Appropriate (on several levels), the proposed plan for government mandated and government financed health care is called the “HELP” plan. The current draft (I think)in .pdf can be accessed, here.
The Kennedy “draft of a draft” was 167 pages long. This thing is over 600 pages and I’ve gotten through about 150 pages, so far.
You may hear about the Hawaii Prepaid Health Care Plan, or Hawaii’s mandated employer-provided insurance plan instituted in 1974.
Here’s an article that covers the problems with Hawaii PHCP, according to one author from that State. Please note that the uninsured in that State is still 10% and that many employers attempt to use employees for less than 20 hours a week, so that they don’t come under the mandate.
Please see the part near the end that I’ve highlighted, concerning the mandated services (including in vitro fertilization, etc.) that increase the cost of health care and insurance in Hawaii.
Due to Hawaii’s low uninsured rate of 9.6 percent, policymakers have been looking at our unique employer-mandated health insurance as a model to be followed at the state and even national level. Since 1974, Hawaii has implemented the Prepaid Health Care Act (PHCA), which contains two major directives: 1) That employers provide employees working 20 or more hours a week with health insurance; and 2) That any plan offered by insurers provide equal or better benefits offered by the plan with the most subscribers in the state.

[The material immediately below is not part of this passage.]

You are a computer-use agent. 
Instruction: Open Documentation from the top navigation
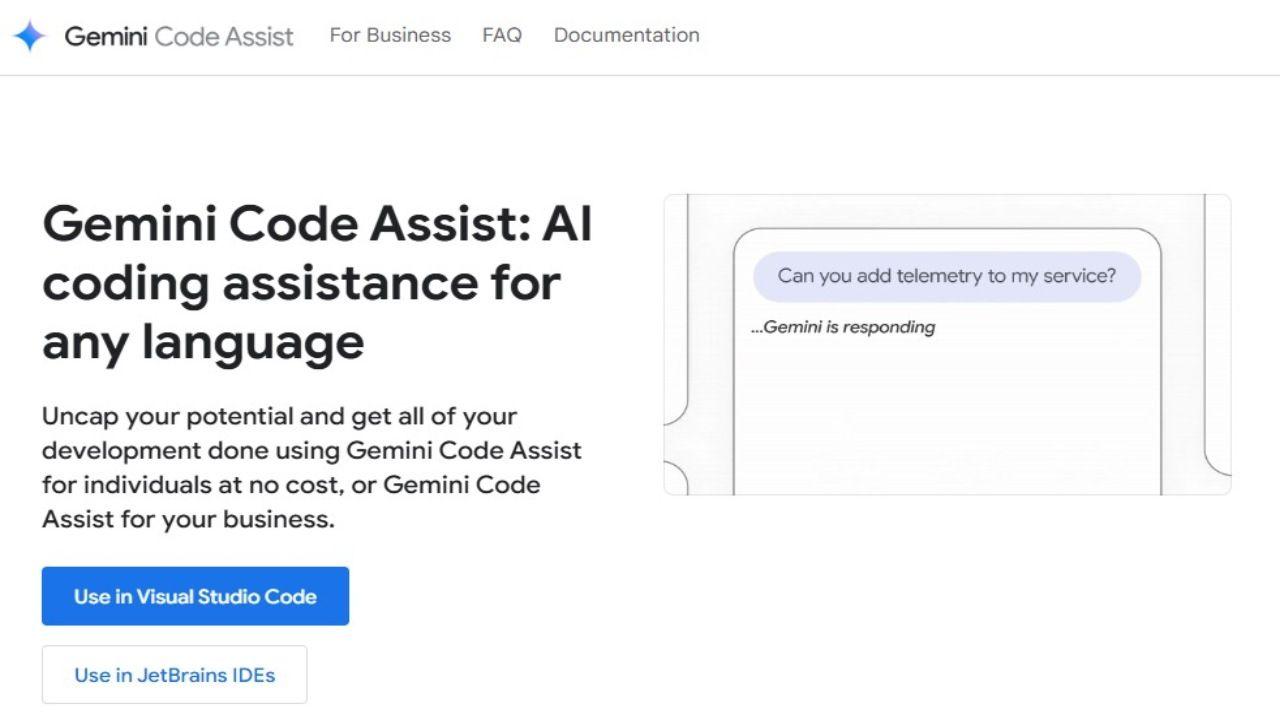click(x=626, y=36)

For several reasons, expanding PHCA beyond Hawaii’s borders would be a catastrophic mistake.
Fact: From a low of only 5 percent of uninsured residents in the 1980s, the number has nearly doubled to 10 percent today. According to the US Census Bureau, Hawaii’s current uninsured rate is not statistically different from states like Minnesota, Wisconsin, Iowa, and Maine, none of which implement employer-mandated insurance.
Conclusion: A low uninsured rate cannot be solely attributed to employer-mandated insurance. Mandating that employers provide coverage does not tackle the underlying problem of skyrocketing health care costs.
Fact: Employers find ways to save on costs by manipulating employee work hours. Following PHCA, the number of employees in the state working between 20 and 35 hours per week decreased while utilization of both employees working less than 20 hours and employees working over 36 hours increased. Evidence supports the claim that employers also drop employees altogether to avoid providing coverage, thereby increasing the rate of unemployment as well.
Conclusion: Requiring employers to cover employees working 20 or more hours has not eliminated, but merely shifted, the burden of health insurance costs to businesses while contributing to the growing uninsured rate.
Fact: Hawaii Medical Service Association (HMSA) is by far the largest provider in the state with 68 percent of the private market and 701,527 members as of May 2008. Kaiser is the second largest with a 20 percent share — thus, HMSA and Kaiser control nearly 90 percent of the state’s insurance marketplace.
Conclusion: By requiring insurers’ health plans to provide equal or better benefits offered by the plan with the most subscribers, PHCA protects HMSA’s and Kaiser’s majority control of the market, leaving little room for other insurers to enter the market. Lifting this restriction would introduce badly needed competition, which would go a long way in driving down expenses.
Fact: The state government mandates a wide range of benefits, including expensive and questionably necessary services such as in vitro fertilization and drug and alcohol addiction treatment, which highly inflate the cost of coverage.
Conclusion: Granting consumers the freedom to customize their own plans free of costly state requirements would allow them to prioritize cheaper, preventive services such as cancer screening. This would lower the price of coverage, leading to a larger number of both covered and healthier residents.
PHCA has effectively eliminated health insurance competition in the state, beleaguering citizens with growing expenses and lack of freedom in choosing the health plan that best fits their needs. Opening up the market within and outside the state (much like how consumers can already shop for auto insurance across state lines), in addition to eliminating expensive mandated benefits, would go a long way in restoring the purchasing power and choices of Hawaii’s residents regarding the most important aspect of their lives — their health.
Pearl Hahn is a policy analyst at the Grassroot Institute of Hawaii.